**Task goal**:
This calls for a word-for-word copy of all the data, with each picture removed.

[Dataset entries]
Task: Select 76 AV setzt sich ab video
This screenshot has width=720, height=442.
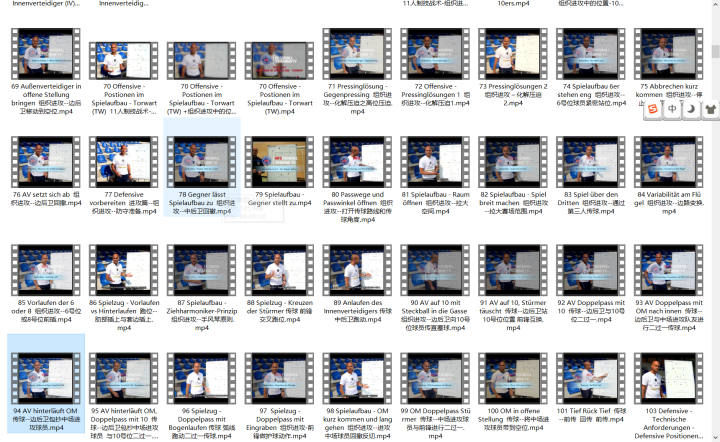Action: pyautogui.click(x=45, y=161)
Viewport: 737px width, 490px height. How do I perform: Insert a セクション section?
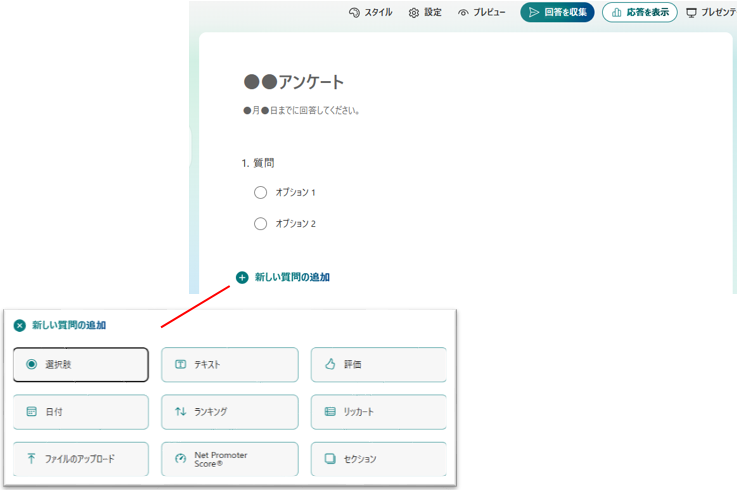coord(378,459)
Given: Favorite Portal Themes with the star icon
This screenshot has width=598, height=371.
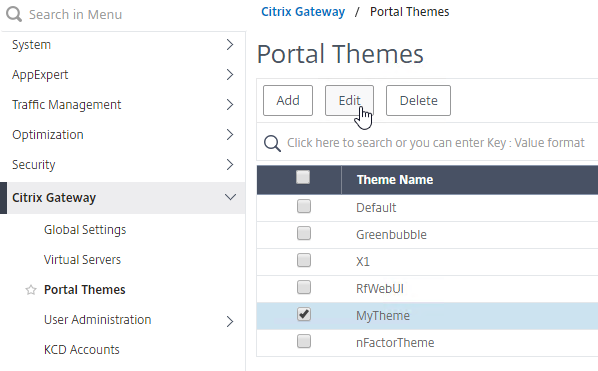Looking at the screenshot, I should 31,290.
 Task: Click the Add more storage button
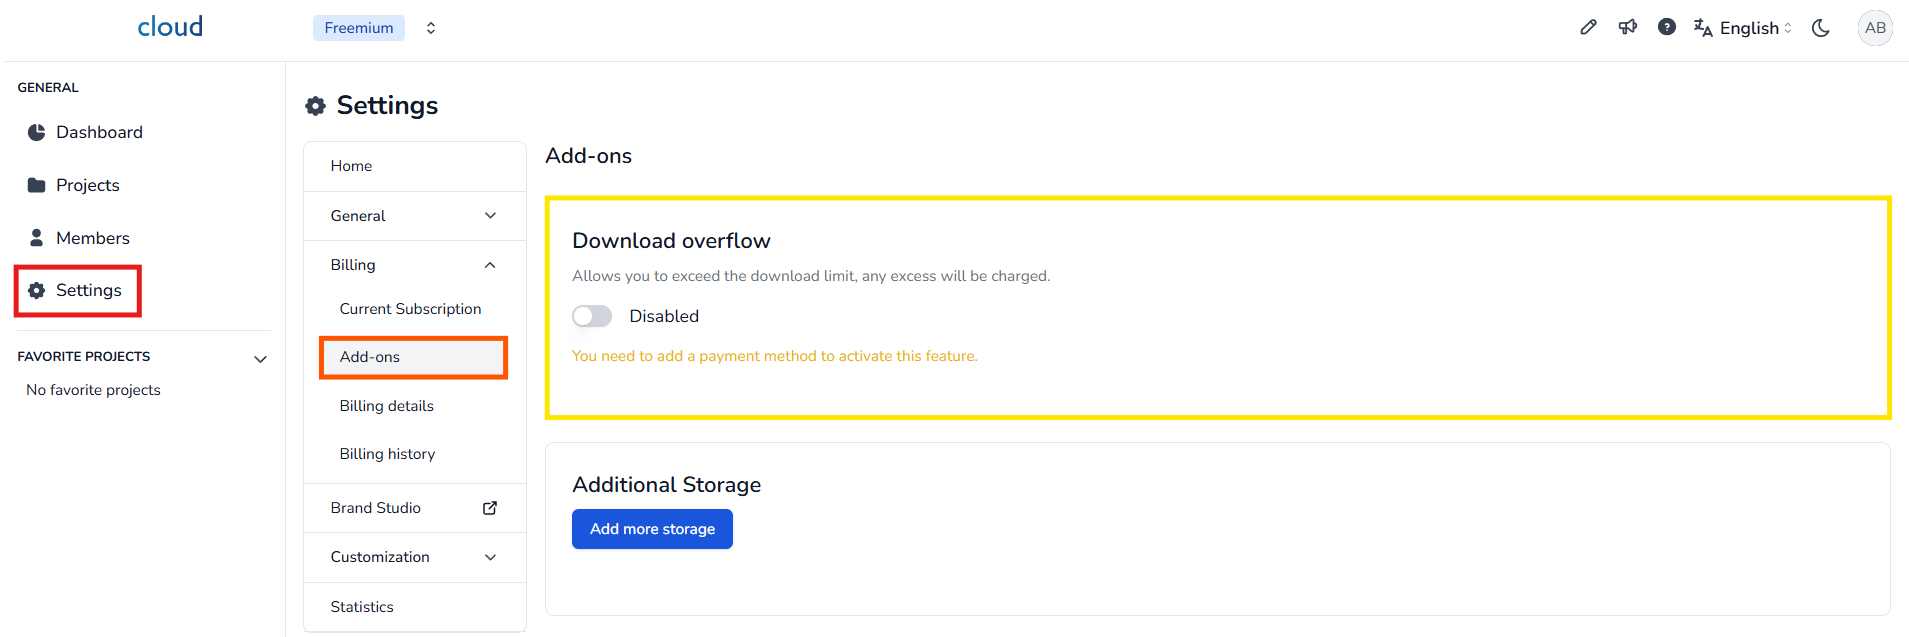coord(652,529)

**Solution to the problem**:
Task: Select 76 AV setzt sich ab video
This screenshot has width=720, height=442.
Action: pyautogui.click(x=45, y=161)
Viewport: 737px width, 490px height. How do I perform: Insert a セクション section?
coord(378,459)
Given: Favorite Portal Themes with the star icon
This screenshot has width=598, height=371.
Looking at the screenshot, I should 31,290.
 Task: Click the Add more storage button
coord(652,529)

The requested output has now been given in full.